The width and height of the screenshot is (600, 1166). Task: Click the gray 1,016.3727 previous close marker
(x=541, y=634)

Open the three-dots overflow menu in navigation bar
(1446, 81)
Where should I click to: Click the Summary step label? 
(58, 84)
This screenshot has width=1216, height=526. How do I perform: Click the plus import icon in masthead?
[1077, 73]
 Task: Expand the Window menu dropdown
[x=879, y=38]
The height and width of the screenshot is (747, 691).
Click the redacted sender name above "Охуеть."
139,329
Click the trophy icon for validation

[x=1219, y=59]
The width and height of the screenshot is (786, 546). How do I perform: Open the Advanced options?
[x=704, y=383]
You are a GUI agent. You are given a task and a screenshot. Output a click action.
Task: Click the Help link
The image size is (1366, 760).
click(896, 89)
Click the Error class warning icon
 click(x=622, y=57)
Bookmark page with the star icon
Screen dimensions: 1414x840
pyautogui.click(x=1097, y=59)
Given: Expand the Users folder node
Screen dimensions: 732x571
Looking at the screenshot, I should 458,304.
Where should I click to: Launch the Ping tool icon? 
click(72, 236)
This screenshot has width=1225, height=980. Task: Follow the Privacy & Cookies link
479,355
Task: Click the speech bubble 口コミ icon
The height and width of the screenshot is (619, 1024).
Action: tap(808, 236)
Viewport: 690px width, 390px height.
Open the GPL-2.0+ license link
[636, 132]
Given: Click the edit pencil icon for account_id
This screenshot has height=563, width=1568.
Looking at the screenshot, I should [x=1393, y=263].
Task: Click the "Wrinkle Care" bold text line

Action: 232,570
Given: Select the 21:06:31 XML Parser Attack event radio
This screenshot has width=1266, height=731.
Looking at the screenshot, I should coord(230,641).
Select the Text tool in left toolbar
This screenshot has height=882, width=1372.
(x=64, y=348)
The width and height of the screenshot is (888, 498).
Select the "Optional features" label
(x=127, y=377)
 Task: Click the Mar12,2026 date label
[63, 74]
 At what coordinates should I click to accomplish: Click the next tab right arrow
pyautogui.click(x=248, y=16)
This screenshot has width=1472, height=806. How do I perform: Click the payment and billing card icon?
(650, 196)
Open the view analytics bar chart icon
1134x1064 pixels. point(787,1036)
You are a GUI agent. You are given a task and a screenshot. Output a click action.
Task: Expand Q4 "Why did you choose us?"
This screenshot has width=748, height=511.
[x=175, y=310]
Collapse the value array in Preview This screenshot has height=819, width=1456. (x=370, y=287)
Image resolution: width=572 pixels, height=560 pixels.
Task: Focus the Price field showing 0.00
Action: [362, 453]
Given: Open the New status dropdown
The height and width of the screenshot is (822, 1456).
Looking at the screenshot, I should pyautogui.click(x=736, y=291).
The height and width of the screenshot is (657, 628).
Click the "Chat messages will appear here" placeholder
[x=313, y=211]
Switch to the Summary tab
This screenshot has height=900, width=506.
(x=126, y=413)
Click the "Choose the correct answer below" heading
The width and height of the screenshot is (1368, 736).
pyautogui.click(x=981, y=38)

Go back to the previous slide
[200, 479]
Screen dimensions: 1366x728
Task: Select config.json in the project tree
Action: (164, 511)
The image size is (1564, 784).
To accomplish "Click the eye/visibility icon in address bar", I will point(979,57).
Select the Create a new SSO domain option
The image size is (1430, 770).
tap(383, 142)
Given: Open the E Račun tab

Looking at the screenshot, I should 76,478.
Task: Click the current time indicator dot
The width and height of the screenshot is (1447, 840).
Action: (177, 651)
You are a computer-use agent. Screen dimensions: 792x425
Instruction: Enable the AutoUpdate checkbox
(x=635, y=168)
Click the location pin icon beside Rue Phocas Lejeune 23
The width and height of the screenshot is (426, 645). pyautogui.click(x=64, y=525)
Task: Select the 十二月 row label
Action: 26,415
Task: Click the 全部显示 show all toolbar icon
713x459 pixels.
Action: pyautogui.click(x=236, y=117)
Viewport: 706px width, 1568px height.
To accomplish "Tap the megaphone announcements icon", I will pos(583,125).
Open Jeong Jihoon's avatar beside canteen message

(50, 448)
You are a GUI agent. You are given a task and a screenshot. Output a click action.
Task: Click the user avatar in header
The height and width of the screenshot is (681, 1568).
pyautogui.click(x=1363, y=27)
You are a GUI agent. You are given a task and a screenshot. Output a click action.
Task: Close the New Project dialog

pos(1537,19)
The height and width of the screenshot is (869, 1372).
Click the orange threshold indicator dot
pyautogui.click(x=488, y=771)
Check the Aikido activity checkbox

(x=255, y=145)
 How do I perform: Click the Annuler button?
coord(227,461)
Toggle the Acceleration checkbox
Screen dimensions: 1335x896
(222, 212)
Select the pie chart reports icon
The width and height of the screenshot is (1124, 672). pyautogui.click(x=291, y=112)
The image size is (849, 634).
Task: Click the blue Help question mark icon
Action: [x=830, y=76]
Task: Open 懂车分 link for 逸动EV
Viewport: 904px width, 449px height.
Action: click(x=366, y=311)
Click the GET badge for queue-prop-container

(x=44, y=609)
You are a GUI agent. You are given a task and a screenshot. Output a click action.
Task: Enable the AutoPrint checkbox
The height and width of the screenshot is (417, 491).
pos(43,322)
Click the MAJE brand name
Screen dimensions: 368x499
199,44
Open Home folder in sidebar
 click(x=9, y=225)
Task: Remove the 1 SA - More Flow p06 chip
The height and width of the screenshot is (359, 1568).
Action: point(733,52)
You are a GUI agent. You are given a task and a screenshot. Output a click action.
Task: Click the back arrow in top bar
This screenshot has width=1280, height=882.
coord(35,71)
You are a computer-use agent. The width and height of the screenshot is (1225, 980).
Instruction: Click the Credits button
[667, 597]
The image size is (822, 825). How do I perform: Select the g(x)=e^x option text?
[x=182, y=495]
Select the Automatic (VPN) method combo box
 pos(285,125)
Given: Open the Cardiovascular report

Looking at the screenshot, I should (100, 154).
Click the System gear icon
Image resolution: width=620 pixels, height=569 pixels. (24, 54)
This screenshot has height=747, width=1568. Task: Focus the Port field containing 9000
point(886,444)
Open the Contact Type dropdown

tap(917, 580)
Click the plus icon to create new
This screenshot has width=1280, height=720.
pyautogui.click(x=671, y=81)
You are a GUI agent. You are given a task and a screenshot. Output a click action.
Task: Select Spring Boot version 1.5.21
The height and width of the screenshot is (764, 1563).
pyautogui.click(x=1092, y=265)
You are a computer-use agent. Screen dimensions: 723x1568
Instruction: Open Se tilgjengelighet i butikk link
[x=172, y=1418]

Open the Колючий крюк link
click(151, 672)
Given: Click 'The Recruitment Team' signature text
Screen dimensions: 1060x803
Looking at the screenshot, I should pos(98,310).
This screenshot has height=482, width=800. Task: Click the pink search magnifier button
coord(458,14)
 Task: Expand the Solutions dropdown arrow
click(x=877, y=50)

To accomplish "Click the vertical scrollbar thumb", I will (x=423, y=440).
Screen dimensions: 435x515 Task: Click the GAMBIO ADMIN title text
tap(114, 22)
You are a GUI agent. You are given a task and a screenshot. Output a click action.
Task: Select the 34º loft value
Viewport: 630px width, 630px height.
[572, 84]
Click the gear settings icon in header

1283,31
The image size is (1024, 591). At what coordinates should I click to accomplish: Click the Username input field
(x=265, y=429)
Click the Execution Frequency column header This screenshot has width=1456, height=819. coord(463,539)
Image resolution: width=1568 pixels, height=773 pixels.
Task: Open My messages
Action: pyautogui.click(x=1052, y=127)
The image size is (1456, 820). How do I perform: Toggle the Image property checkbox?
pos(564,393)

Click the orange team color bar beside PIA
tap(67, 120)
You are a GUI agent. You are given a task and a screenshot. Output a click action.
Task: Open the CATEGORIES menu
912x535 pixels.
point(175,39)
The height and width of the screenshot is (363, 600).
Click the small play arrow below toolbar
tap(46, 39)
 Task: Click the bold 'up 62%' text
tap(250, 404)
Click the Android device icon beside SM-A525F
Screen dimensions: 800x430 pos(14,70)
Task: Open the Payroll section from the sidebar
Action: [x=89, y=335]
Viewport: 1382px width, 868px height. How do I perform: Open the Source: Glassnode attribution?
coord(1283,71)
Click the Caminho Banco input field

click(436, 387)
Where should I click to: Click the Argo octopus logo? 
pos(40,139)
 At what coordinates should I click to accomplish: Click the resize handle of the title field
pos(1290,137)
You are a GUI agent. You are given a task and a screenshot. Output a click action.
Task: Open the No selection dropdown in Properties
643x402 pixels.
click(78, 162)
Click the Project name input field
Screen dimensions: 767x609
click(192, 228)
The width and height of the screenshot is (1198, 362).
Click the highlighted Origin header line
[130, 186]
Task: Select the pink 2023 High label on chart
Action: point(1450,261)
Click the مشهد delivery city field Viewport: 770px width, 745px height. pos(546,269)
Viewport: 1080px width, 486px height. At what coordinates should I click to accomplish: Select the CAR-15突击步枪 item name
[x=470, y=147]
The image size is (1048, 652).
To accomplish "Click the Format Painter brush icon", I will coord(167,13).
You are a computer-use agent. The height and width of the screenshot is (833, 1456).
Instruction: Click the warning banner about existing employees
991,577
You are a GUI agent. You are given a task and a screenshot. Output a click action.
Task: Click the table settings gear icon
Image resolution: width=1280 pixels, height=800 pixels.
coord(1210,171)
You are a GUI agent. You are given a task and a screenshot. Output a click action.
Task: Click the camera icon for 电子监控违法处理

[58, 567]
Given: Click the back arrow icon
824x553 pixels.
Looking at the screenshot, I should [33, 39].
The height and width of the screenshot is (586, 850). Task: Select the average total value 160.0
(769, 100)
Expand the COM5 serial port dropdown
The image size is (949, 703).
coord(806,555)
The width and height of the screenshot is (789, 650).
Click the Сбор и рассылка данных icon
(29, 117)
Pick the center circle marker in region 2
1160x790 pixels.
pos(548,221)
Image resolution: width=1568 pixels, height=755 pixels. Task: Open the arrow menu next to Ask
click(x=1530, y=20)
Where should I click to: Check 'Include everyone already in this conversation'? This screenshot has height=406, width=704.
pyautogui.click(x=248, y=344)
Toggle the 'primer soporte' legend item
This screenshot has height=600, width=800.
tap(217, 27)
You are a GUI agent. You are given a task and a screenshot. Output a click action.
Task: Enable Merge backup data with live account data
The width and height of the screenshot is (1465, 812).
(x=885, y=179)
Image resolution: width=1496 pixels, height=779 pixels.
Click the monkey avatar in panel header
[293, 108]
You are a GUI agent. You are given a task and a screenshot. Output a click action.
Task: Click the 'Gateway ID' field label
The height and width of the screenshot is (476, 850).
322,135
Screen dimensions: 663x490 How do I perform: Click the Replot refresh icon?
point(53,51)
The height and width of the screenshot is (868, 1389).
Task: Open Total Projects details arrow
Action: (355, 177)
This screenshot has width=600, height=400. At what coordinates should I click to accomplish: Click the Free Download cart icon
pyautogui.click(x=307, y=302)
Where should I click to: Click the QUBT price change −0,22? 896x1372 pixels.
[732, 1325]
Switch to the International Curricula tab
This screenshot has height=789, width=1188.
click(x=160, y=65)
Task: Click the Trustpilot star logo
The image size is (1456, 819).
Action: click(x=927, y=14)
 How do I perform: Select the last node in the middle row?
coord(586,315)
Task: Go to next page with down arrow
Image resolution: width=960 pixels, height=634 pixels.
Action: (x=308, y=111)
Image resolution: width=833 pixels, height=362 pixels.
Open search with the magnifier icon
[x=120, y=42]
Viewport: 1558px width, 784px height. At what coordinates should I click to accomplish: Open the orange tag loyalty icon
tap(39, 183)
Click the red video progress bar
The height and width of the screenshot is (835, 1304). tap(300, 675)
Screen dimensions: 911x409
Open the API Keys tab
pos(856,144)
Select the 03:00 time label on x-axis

Exercise details: Format the rows from the line containing "Task: Expand the Solutions dropdown arrow" up to and including the line containing "tap(67, 120)" as a numbered list, leaving out blank lines.

Exercise answer:
1.  Task: Expand the Solutions dropdown arrow
2. click(x=877, y=50)
3. To accomplish "Click the vertical scrollbar thumb", I will (x=423, y=440).
4. Screen dimensions: 435x515 Task: Click the GAMBIO ADMIN title text
5. tap(114, 22)
6. You are a GUI agent. You are given a task and a screenshot. Output a click action.
7. Task: Select the 34º loft value
8. Viewport: 630px width, 630px height.
9. [572, 84]
10. Click the gear settings icon in header
11. 1283,31
12. The image size is (1024, 591). At what coordinates should I click to accomplish: Click the Username input field
13. (x=265, y=429)
14. Click the Execution Frequency column header This screenshot has width=1456, height=819. coord(463,539)
15. Image resolution: width=1568 pixels, height=773 pixels.
16. Task: Open My messages
17. Action: pyautogui.click(x=1052, y=127)
18. The image size is (1456, 820). How do I perform: Toggle the Image property checkbox?
19. pos(564,393)
20. Click the orange team color bar beside PIA
21. tap(67, 120)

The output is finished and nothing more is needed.